I recently described an approach to adding immutability to existing, mutability-oriented programming languages such as C#. When motivating such a feature, I alluded to the fact that immutability can make concurrent programming simpler. This seems obvious: a major difficulty in building concurrent systems today is dealing with the ever-changing state of “the world,” requiring synchronization mechanisms to control concurrent reads and writes. This synchronization leads to inefficiencies in the end product, complexity in the design process, and, if not done correctly, bugs: race conditions, deadlocks due to the lack of composability of traditional locking mechanisms, and so forth.
Lock-free algorithms simplify matters (in some ways) by compressing state transitions into single, atomic writes. For instance, a lock-free stack has a single head node; pushing requires swapping the current head with the new node to be enqueued, and popping entails swapping the current head with its current next pointer. I mentioned some of the benefits of lock-freedom here. Sadly these lock-free techniques do not really compose. For instance, if I want to pop from a lock-free stack and push onto another, in an atomic fashion, single-word compare-and-swap is insufficient. We’ll return to this later in the context of immutability.
I will draw an analogy between lock-free algorithms and synchronization involving immutable objects. Imagine an immutable type represents “the world” in a concurrent system. Threads are constantly interacting with the world, by reading its state, and sometimes changing it. Because the world is immutable, we must copy it and publish an entire new one any time we wish our changes to become visible. This is key! It enables optimistic concurrency and synchronization protocols more similar to lock-free algorithms than lock-based algorithms.
Because individual components inside the world can’t change, the entire world can be read from without synchronization. Moreover, the creation of the new world needn’t use synchronization either, so long as we are willing to tolerate the possibility of wasted work, as is always the case with optimistic concurrency: we are being optimistic that the work will indeed not have been wasted, because writes are infrequent. That’s the basic premise of most concurrency algorithms, e.g. reader/writer locks. What requires synchronization is merely the publication of the new world.
internal static World s_theWorld = new World(...); // The initial world.
internal void ReadTheWorld()
{
World w = s_theWorld; // This copy never changes!
// Read state from the world ...
}
internal void ChangeTheWorld()
{
World oldWorld;
World newWorld;
do {
oldWorld = s_theWorld; // Read the world.
// Read state to compute the new world ...
newWorld = new World(...);
}
while (Interlocked.CompareExchange(
ref s_theWorld, newWorld, oldWorld) != oldWorld);
}
In this scheme, there will always be inherent races between threads trying to call ReadTheWorld and threads trying to call ChangeTheWorld. This is a basic characteristic of the system. But it is more functional. If ReadTheWorld produces correct answers for any world sequentially, then it will also produce correct answers in a parallel program too, since worlds cannot change. And because writes are guaranteed to retire in order on the CLR 2.0 memory model, we can be assured that ReadTheWorld will not be subject to memory reordering bugs.

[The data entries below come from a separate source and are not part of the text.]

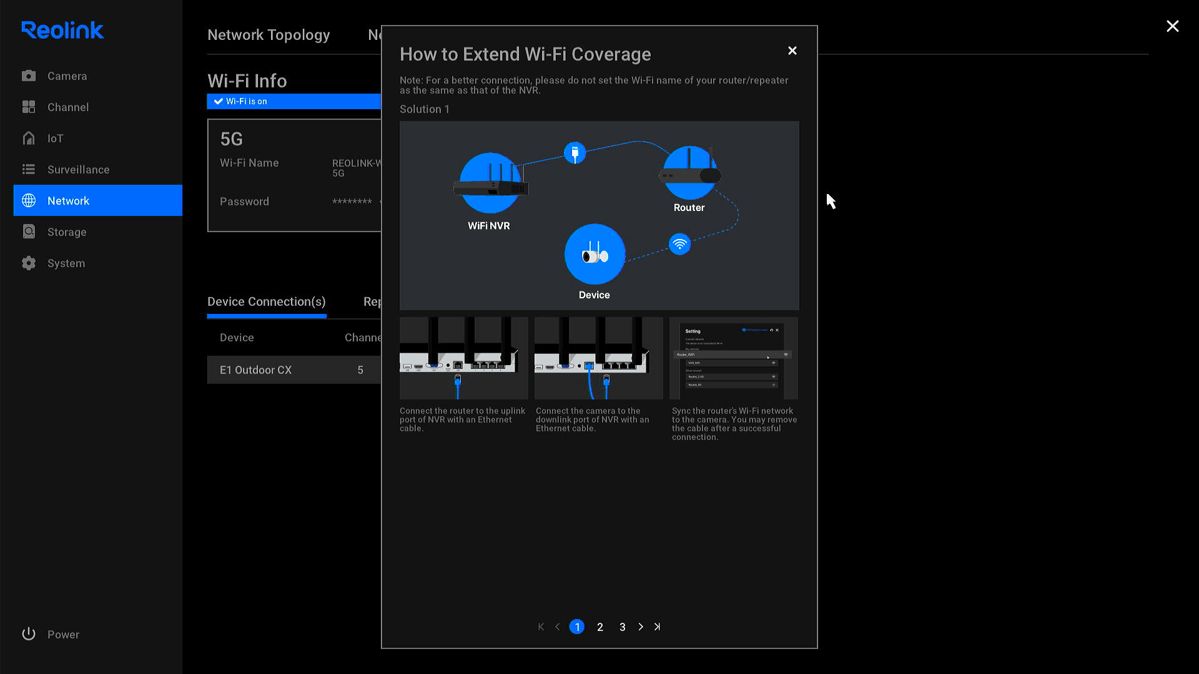This screenshot has height=674, width=1199.
Task: Toggle the Wi-Fi is on checkbox
Action: coord(219,101)
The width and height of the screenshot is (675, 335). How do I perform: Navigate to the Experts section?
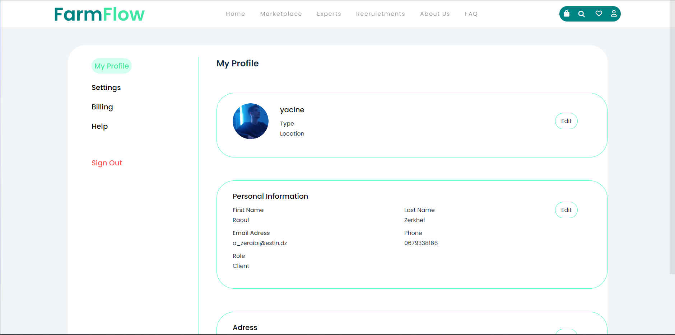329,14
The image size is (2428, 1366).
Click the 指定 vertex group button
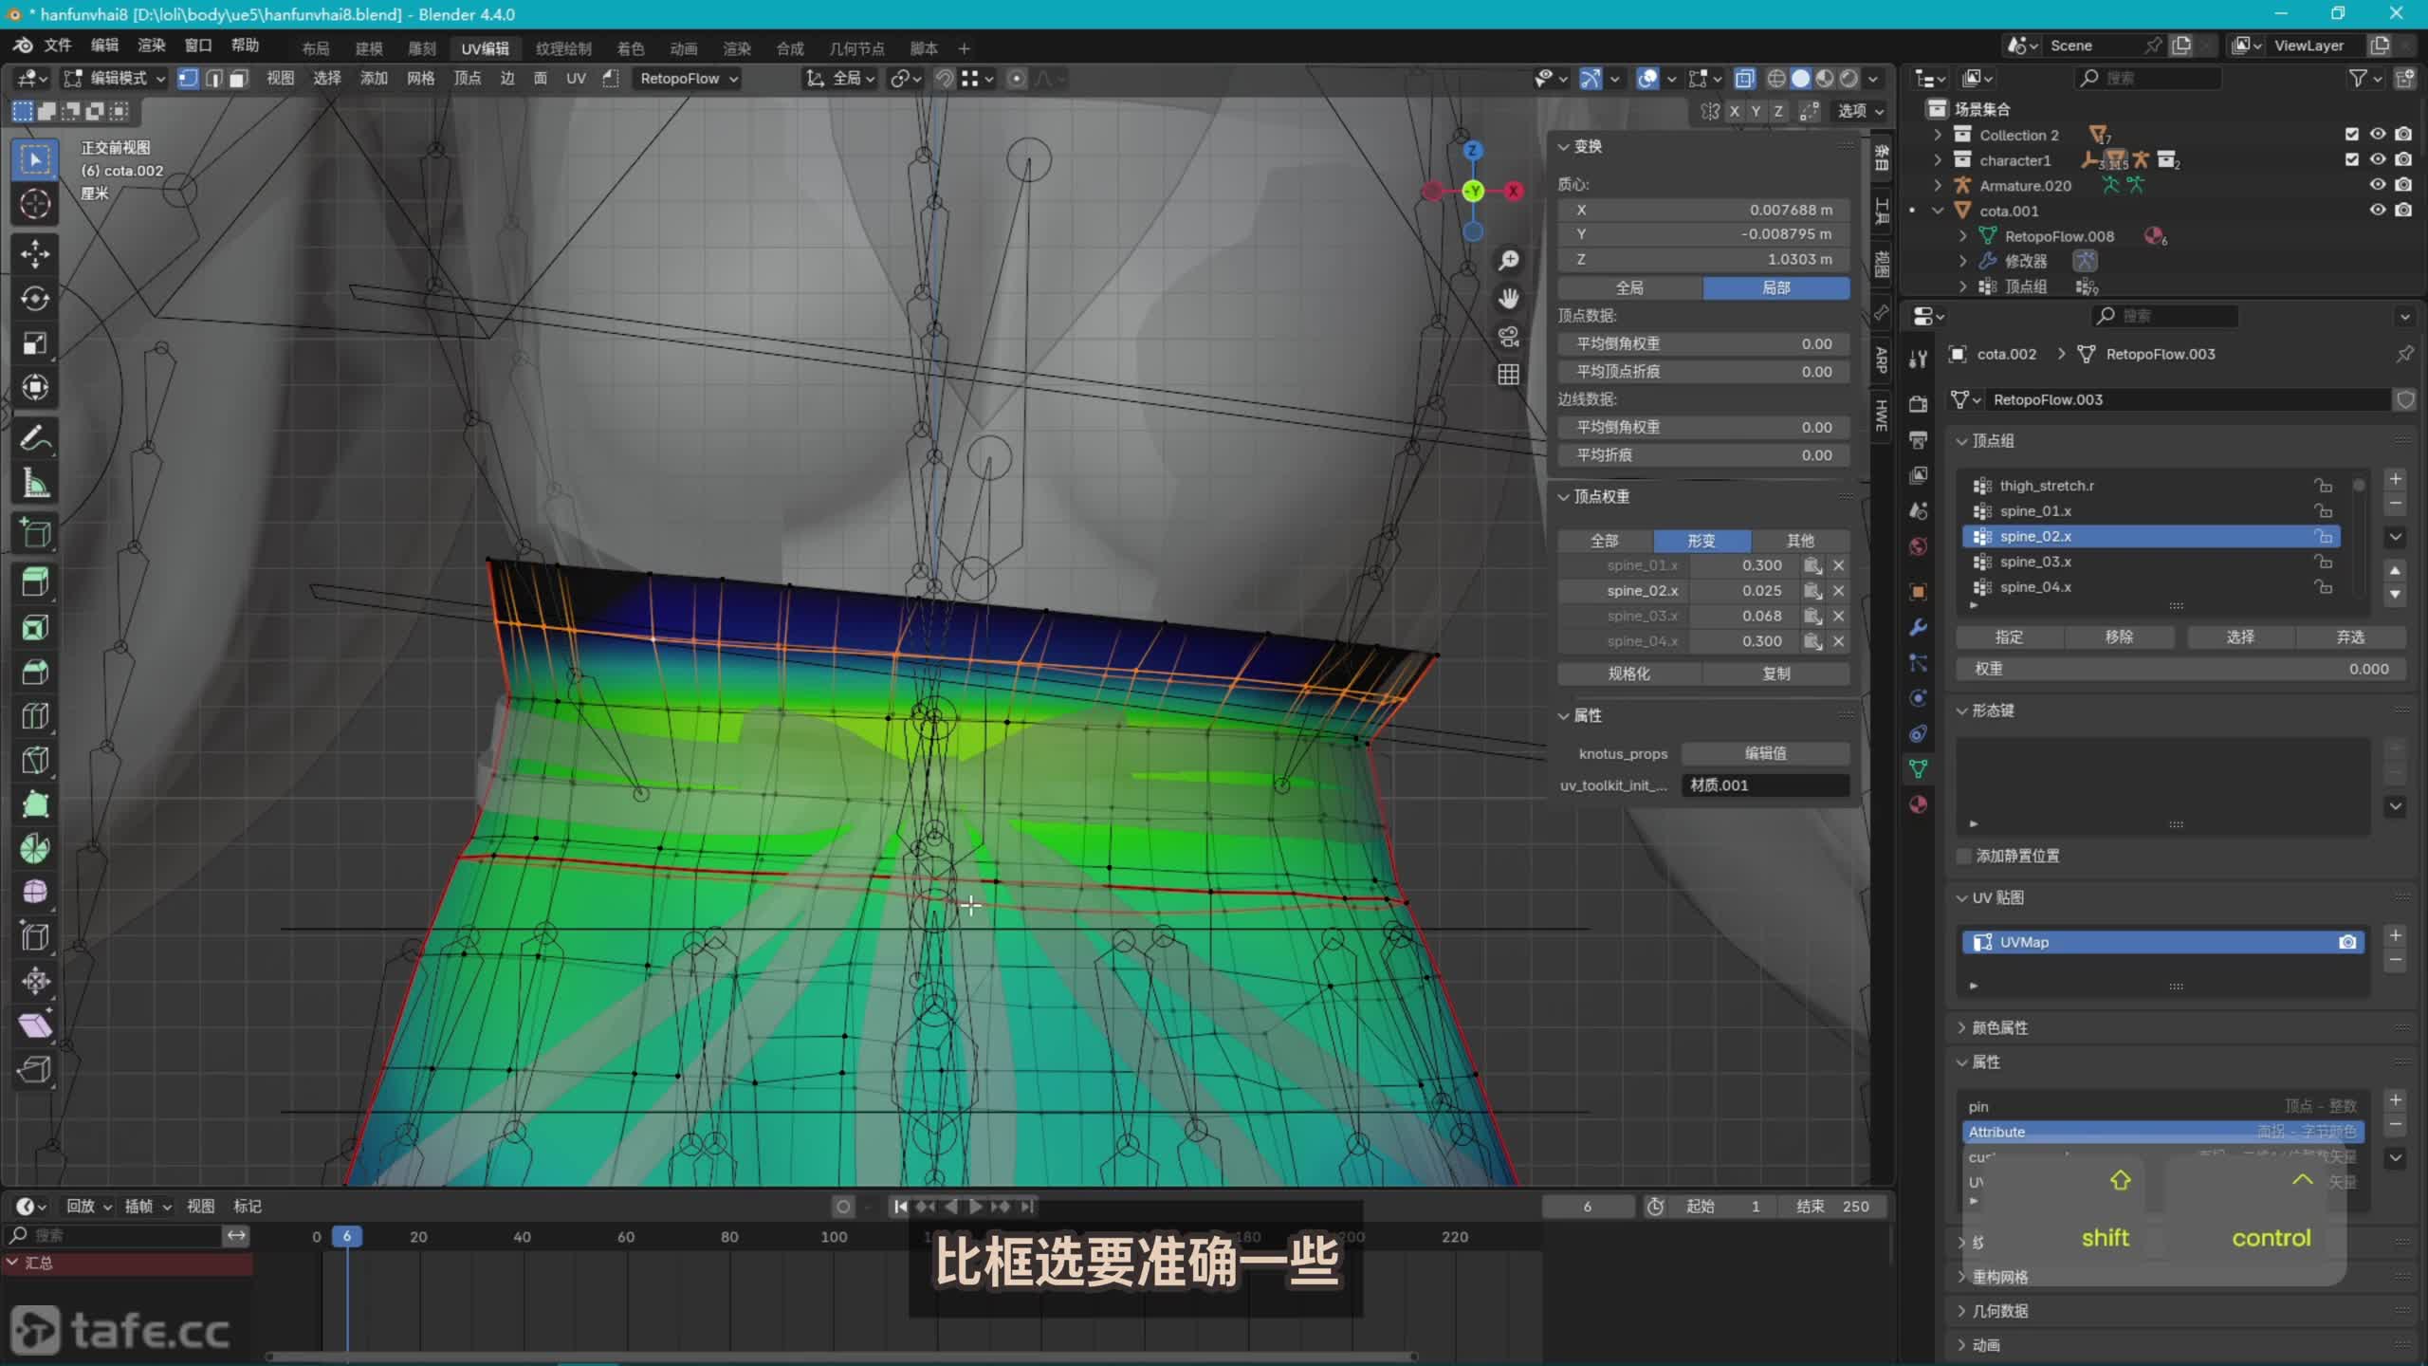[2009, 637]
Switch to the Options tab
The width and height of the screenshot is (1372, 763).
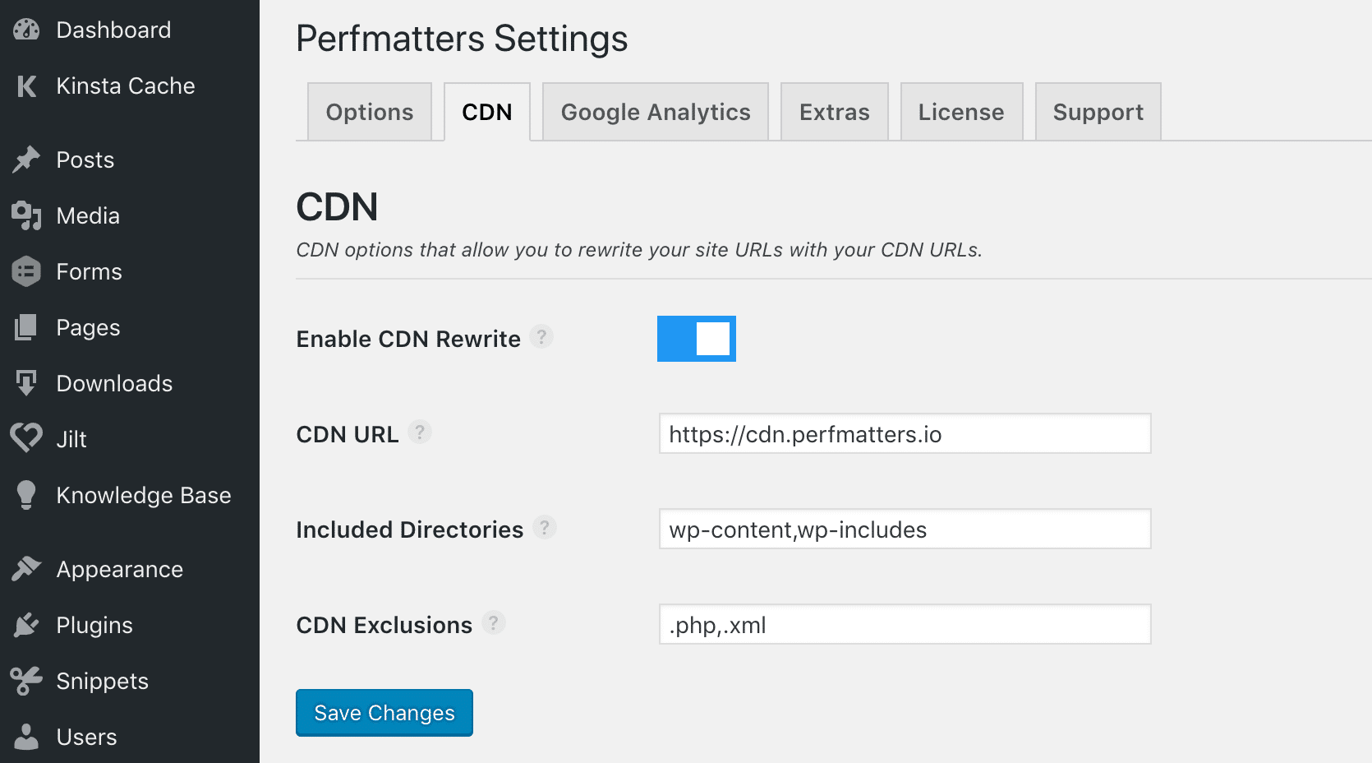(x=369, y=112)
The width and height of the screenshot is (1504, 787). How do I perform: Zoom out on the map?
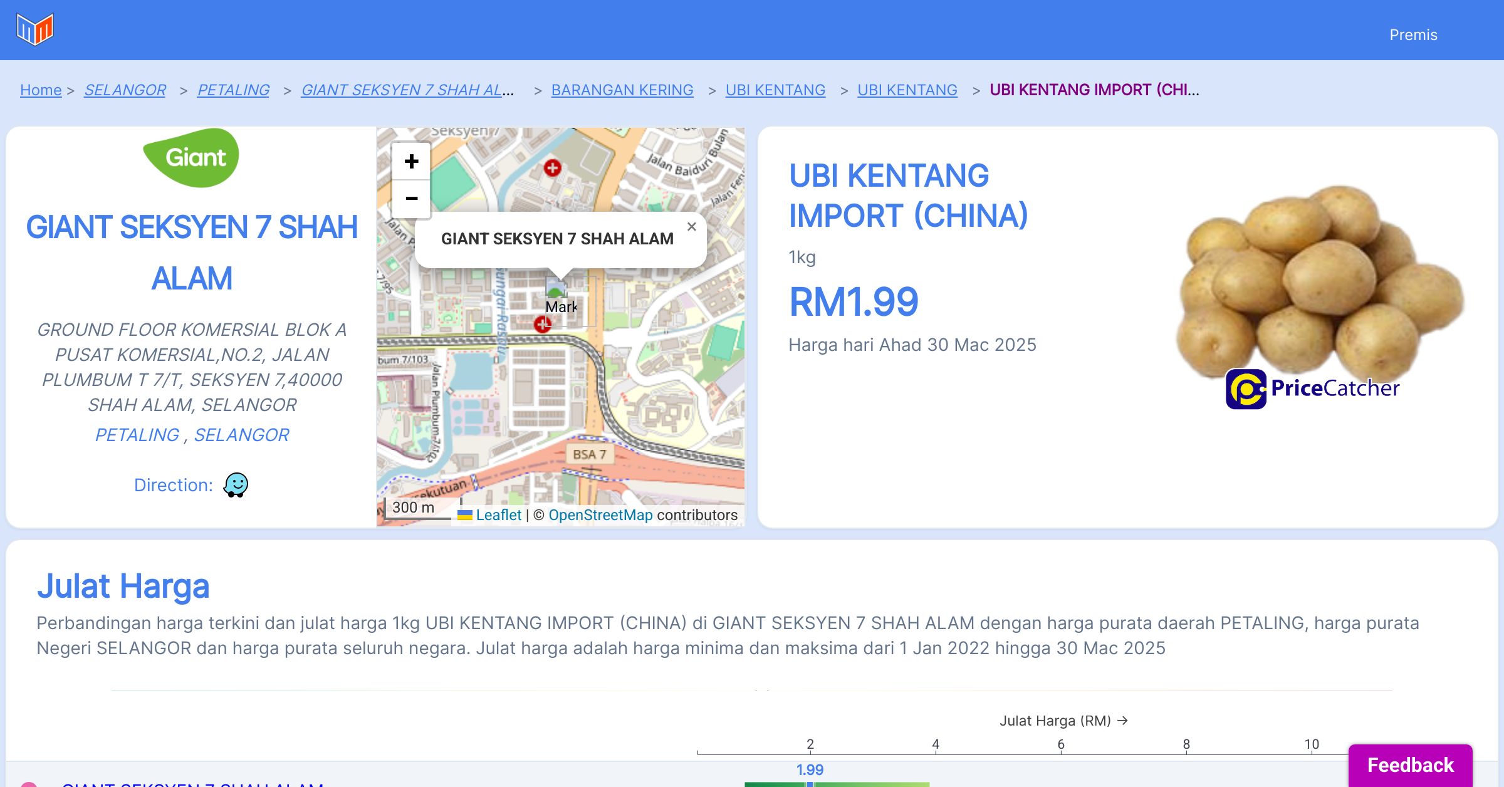[x=411, y=199]
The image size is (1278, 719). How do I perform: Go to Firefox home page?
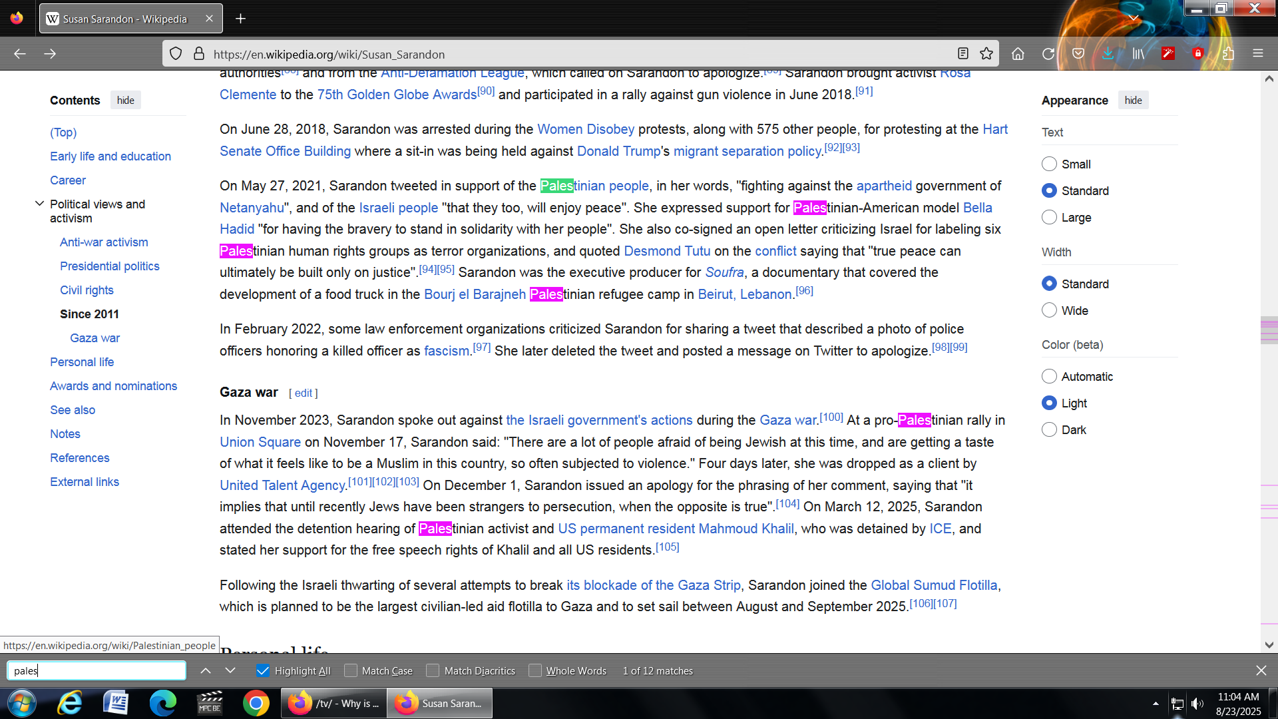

This is a very powerful technique, making code that reads from and changes the world much simpler to write, understand, and debug. How many times have you longed for a programming technique where code can be tested in a sequential context and still be guaranteed to produce the right answers in a parallel context?
With all that said, it’s sadly not applicable to every synchronization problem. Some of the problems that arise can be worked around, and others are more difficult. I will outline the most difficult of them.
As with most lock-free algorithms, livelock is a distinct possibility.
Livelock occurs because many threads may attempt to compute a new world simultaneously. If they both read the same old world, only one will succeed at publishing their copy of the new world. The other thread will have to go back ‘round the loop, re-read the current world, compute a new one, and try again. Computing a new world may take some time which, coupled with high arrival times, may lead to unfair forward progress and wasted work due to spinning. We hope, however, that in most cases the frequency of writes is small enough to make this a less pressing issue. Also note that the algorithm shown above is truly wait-free: the failure of one thread indicates that another thread has succeeded in publishing a new world. So forward progress of our system is not compromised by this problem.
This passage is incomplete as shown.